Intensas horas las vividas en el seno del Rayo Vallecano esperando poder concretar algunas de las opciones manejadas para reforzar la punta de ataque. Finalmente no pudo ser.

La secretaría técnica del Rayo Vallecano, con Felipe Miñambres a la cabeza, estuvo trabajando hasta el último minuto del mercado de verano para poder incorporar al delantero solicitado por el míster José Ramón Sandoval. Los nombres manejados finalmente no salieron y el Rayo deberá esperar a mejor ocasión para reforzar un ataque que queda conformado por Delibasic y Tamudo como delanteros centros natos, junto a las posibilidades que ofrecen jugadores como Piti o Lass, que podrían, en caso de necesidad, ocupar una demarcación en la que el entrenador vallecano esperaba un tercer hombre.

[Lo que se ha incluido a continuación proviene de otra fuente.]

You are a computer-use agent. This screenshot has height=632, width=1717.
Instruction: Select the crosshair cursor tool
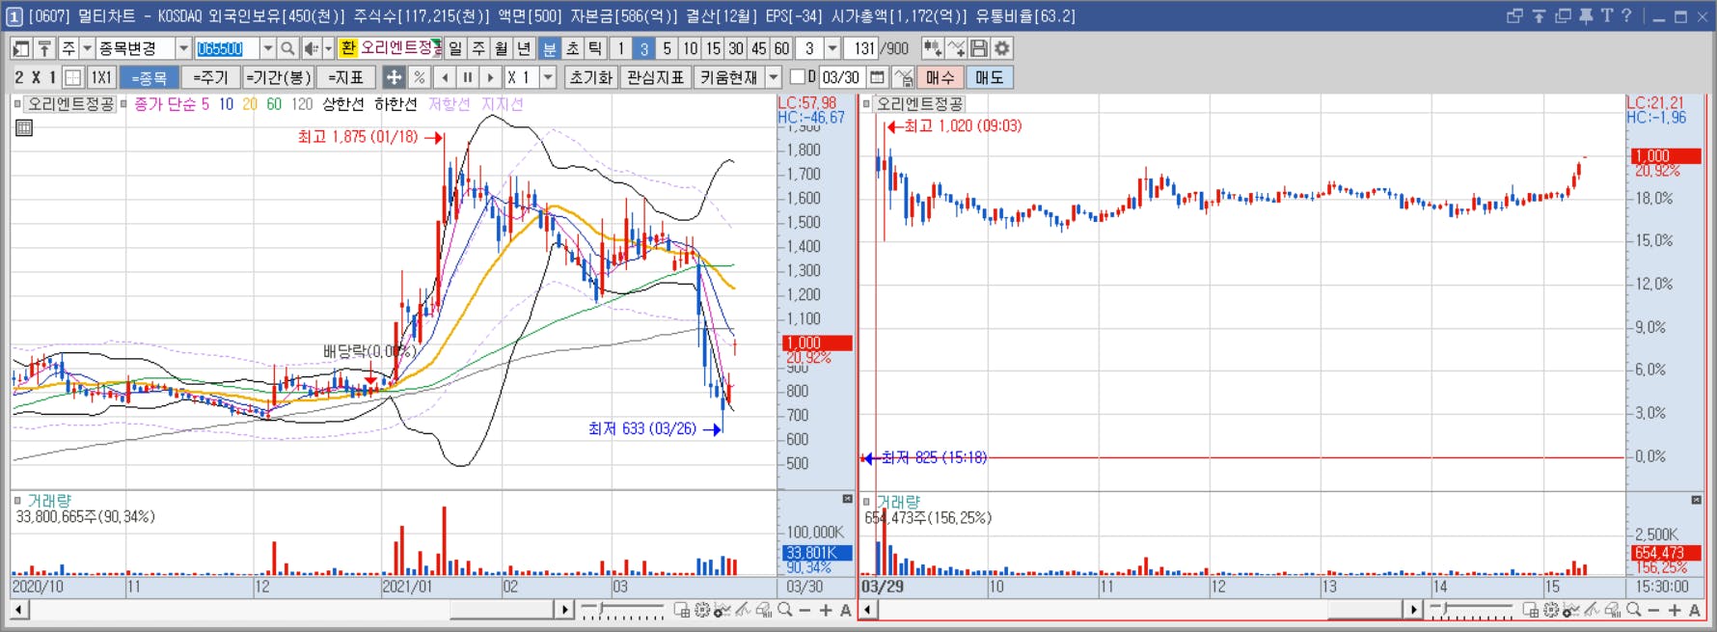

Una vez concluido el encuentro ante el Alcorcón disputado anoche, la tensión pasó a los teléfonos y las llamadas y las miradas a los móviles eran fiel reflejo de que ‘algo se estaba cociendo’. José Ramón Sandoval esperaba un mensaje o una llamada que confirmara que alguna de las operaciones abiertas llegaba a buen puerto, pero finalmente esto no ocurrió y el Rayo se quedó con Raúl Bravo como último fichaje.

La confirmación de Perea como jugador a disposición del técnico permitirá también abrir el abanico de jugadores que pueden jugar entre líneas o caídos a banda, sin olvidarnos de Pacheco, concentrado con la selección española sub-21.